Print the following data line for line, without changing anything.

=== DATA IN THIS EXERCISE ===
* start *

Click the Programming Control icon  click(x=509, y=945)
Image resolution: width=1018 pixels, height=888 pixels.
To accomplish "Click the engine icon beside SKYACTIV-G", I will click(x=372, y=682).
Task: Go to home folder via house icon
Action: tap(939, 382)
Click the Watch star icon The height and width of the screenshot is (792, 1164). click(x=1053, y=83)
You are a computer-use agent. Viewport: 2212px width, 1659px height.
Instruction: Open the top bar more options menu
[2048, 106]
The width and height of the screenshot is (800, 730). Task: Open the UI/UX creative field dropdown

* end *

=== RESULT OF THIS TASK ===
Click the Programming Control icon  click(x=509, y=945)
Image resolution: width=1018 pixels, height=888 pixels.
To accomplish "Click the engine icon beside SKYACTIV-G", I will click(x=372, y=682).
Task: Go to home folder via house icon
Action: tap(939, 382)
Click the Watch star icon The height and width of the screenshot is (792, 1164). click(x=1053, y=83)
You are a computer-use agent. Viewport: 2212px width, 1659px height.
Instruction: Open the top bar more options menu
[2048, 106]
The width and height of the screenshot is (800, 730). Task: Open the UI/UX creative field dropdown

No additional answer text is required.